Hi! I’m a second-year Computer Science PhD Student at Dartmouth College advised by Professor Adam Breuer. I am interested broadly in AI privacy, robustness, and interpretability. I completed my undergrad in May 2024 from Stony Brook University in Mathematics.

With the Breuer lab, my current research explores the effect of adversarial robustness on model inversion attacks (MIAs) for deep facial classification models. Our recent paper, “Reducing information dependency does not cause training data privacy. Adversarially non-robust features do”, was recently accepted by ICLR 2026 (I will be attending, come say hi!).

At Stony Brook, I researched human-aware autoencoding LLMs under Professor H. Andrew Schwartz, with mentorship from Adithya V. Ganesan and Nikita Soni.

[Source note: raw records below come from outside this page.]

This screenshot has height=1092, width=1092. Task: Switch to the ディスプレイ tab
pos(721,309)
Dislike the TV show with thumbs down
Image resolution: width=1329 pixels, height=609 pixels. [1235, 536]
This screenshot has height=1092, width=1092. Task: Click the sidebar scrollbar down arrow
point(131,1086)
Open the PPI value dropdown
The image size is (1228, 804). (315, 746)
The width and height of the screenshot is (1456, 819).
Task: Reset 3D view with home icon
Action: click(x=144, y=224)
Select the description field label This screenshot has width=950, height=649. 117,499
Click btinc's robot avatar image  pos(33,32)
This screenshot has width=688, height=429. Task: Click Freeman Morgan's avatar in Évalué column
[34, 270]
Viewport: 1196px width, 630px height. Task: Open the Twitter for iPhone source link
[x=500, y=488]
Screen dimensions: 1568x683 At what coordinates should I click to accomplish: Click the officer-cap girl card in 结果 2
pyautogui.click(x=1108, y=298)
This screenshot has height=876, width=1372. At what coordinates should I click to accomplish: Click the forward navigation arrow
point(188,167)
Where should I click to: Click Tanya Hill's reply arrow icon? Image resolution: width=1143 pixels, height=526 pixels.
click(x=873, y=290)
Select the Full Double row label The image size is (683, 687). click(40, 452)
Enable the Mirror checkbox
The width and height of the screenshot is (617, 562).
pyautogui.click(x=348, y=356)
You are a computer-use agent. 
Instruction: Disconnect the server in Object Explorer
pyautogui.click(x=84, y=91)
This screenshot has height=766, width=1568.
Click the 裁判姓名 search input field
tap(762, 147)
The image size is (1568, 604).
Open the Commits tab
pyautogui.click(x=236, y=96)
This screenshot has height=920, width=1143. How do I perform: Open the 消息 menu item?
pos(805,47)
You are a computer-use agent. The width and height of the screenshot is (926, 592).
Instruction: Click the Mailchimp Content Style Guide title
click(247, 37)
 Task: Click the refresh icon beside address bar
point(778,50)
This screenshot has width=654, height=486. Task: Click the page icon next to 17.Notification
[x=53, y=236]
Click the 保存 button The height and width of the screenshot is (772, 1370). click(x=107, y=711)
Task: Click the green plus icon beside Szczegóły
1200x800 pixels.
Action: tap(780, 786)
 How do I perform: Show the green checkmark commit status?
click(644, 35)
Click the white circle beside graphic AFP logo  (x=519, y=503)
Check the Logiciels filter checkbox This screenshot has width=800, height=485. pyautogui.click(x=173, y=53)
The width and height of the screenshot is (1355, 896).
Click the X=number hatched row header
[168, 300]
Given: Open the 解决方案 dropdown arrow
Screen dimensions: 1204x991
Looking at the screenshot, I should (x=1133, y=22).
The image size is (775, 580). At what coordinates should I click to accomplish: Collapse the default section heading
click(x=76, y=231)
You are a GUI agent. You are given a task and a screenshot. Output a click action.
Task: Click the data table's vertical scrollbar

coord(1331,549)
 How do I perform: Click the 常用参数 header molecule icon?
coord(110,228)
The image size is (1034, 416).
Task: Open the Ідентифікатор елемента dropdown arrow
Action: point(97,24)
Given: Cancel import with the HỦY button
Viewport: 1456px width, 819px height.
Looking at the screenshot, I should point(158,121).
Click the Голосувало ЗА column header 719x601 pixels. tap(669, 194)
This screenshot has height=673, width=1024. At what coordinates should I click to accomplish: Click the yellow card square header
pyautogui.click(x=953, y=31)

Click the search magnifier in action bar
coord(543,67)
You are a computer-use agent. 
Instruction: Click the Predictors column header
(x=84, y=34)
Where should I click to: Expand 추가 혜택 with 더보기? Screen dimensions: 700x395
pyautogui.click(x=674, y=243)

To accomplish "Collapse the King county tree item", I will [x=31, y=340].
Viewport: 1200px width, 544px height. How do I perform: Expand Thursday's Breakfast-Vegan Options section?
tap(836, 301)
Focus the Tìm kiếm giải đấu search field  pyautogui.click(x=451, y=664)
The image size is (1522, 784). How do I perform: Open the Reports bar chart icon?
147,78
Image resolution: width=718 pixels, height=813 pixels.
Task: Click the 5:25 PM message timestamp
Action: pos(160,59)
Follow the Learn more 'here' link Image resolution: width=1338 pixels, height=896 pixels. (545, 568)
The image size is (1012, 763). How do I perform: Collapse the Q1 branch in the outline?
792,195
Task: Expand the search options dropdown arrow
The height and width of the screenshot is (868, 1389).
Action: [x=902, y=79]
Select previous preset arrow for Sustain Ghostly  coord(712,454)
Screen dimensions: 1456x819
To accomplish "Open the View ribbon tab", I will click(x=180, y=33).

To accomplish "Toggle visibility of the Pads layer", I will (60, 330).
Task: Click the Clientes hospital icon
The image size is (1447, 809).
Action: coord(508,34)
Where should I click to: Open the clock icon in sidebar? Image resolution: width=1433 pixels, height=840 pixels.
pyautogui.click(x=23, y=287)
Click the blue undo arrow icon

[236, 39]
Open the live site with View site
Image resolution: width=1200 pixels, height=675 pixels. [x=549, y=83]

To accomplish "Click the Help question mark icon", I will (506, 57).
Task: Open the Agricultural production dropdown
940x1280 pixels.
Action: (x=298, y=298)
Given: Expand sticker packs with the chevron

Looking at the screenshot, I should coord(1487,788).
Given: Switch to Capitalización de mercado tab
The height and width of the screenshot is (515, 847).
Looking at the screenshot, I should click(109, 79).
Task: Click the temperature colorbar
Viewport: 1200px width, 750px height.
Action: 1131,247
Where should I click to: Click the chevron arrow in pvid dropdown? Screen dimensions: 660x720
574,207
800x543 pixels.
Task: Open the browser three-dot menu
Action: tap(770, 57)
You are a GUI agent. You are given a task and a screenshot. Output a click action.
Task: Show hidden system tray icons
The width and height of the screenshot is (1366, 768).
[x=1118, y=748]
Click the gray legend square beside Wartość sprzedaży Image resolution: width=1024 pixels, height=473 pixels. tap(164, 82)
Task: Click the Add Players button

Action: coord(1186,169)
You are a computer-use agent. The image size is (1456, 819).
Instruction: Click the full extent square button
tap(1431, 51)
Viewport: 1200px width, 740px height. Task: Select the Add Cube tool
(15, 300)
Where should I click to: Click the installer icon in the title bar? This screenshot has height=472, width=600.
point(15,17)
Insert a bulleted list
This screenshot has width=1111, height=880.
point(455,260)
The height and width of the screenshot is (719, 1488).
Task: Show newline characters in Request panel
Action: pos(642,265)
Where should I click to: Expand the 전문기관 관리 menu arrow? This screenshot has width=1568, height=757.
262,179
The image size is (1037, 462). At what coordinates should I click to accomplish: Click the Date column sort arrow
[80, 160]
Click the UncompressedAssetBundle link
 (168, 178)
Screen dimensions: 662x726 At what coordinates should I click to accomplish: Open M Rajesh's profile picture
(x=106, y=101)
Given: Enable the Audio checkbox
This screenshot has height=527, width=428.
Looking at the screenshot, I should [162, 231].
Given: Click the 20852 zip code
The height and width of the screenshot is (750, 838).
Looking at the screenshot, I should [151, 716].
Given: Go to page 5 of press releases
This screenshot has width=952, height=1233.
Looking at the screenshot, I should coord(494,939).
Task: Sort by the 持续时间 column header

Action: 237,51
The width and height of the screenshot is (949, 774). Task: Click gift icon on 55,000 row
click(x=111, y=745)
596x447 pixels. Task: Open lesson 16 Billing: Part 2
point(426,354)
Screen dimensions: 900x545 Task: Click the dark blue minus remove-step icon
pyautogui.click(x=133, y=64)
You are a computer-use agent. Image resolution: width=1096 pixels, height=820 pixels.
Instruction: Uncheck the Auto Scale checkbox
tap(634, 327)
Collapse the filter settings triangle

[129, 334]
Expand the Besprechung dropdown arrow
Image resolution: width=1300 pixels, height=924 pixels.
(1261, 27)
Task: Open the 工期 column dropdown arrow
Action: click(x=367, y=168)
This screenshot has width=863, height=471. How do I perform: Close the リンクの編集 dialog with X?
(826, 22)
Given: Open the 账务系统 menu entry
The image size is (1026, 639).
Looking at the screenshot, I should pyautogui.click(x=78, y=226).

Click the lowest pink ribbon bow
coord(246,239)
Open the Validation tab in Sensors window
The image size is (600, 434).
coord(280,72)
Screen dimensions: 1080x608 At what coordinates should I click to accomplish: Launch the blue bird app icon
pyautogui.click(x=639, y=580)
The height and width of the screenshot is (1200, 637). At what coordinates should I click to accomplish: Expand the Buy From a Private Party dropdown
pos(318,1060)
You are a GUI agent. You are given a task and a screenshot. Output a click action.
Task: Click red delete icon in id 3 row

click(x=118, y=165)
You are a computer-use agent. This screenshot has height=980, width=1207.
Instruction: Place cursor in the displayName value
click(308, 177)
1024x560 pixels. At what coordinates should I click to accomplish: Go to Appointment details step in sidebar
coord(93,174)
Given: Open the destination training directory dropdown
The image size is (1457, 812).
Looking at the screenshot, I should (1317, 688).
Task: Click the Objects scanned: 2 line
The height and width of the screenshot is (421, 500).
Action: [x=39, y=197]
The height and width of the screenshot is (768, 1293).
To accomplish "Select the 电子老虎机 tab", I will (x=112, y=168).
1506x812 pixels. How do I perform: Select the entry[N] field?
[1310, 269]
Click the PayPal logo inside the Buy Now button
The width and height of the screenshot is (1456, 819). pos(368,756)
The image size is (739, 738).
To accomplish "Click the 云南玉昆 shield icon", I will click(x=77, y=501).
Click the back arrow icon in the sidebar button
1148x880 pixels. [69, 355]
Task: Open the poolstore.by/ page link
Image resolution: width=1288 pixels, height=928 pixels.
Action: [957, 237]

In summer 2023, under Professor Neil Heffernan and PhD student Morgan Lee at Worcester Polytechnic Institute (WPI), I trained a Bayesian Knowledge Tracing model to predict student mastery of class content for use in the ASSISTments educational technology platform. In summer 2022, I researched in algorithmic fairness at WPI under Professor Elke Rundensteiner and PhD student Kathleen Cachel.

Outside of research, I have a passion for math education and environmentalism. During my junior and senior years at Stony Brook, I was Lead Tutor at the Academic Success and Tutoring Center, and Treasurer for the Stony Brook Environmental Club.

In my free time, I enjoy chess, Scrabble, tennis, piano, funk music, and rock climbing.